Groups in regular expressions don't repeat as expected

Wed Apr 20 16:34:16 EDT 2011

On 4/20/2011 12:23 PM, Neil Cerutti wrote:
> On 2011年04月20日, John Nagle<nagle at animats.com> wrote:
>> Here's something that surprised me about Python regular expressions.
>>>>>>> krex = re.compile(r"^([a-z])+$")
>>>>> s = "abcdef"
>>>>> ms = krex.match(s)
>>>>> ms.groups()
>> ('f',)
>>>> The parentheses indicate a capturing group within the
>> regular expression, and the "+" indicates that the
>> group can appear one or more times. The regular
>> expression matches that way. But instead of returning
>> a captured group for each character, it returns only the
>> last one.
>>>> The documentation in fact says that, at
>>>> http://docs.python.org/library/re.html
>>>> "If a group is contained in a part of the pattern that matched multiple
>> times, the last match is returned."
>>>> That's kind of lame, though. I'd expect that there would be some way
>> to retrieve all matches.
>> .findall
>
 Findall does something a bit different. It returns a list of
matches of the entire pattern, not repeats of groups within
the pattern.
 Consider a regular expression for matching domain names:
 >>> kre = re.compile(r'^([a-zA-Z0-9\-]+)(?:\.([a-zA-Z0-9\-]+))+$')

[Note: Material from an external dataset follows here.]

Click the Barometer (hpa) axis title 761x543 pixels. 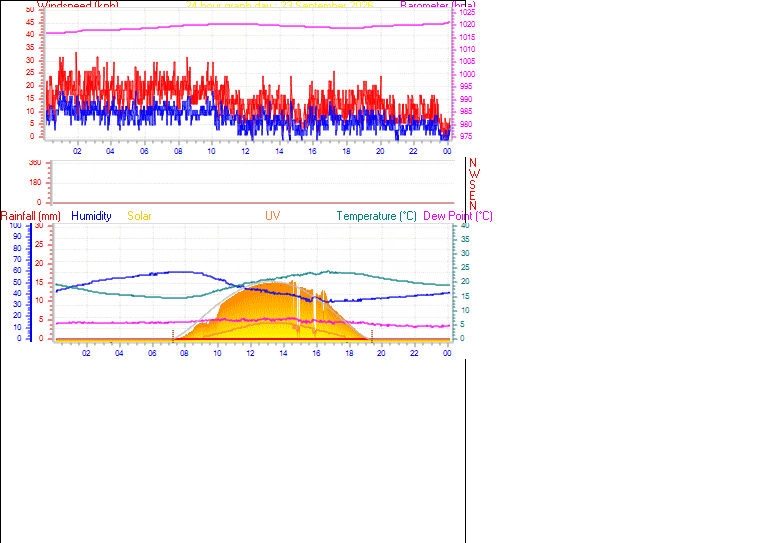click(x=438, y=5)
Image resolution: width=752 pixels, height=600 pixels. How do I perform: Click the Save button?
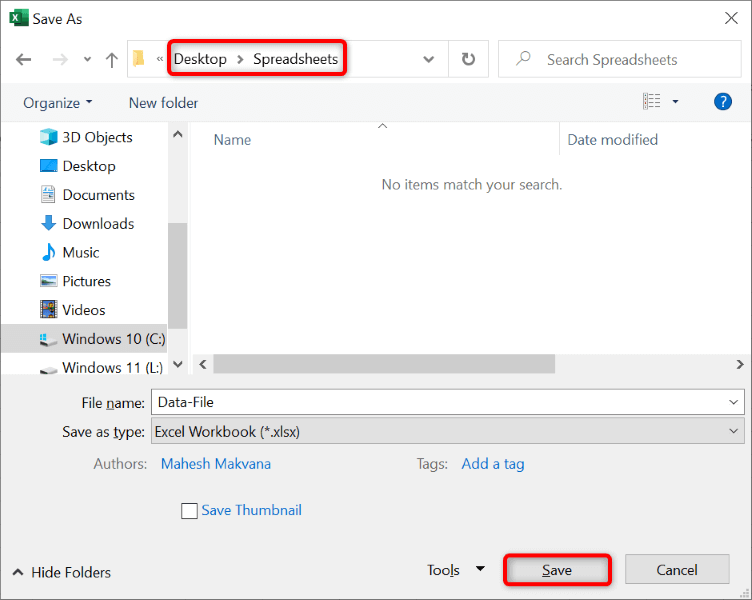[x=557, y=570]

 >>> s = 'www.example.com'
 >>> ms = kre.match(s)
 >>> ms.groups()
('www', 'com')
 >>> msall = kre.findall(s)
 >>> msall
[('www', 'com')]
This is just a simple example. But it illustrates an unnecessary
limitation. The matcher can do the repeated matching; you just can't
get the results out.
				John Nagle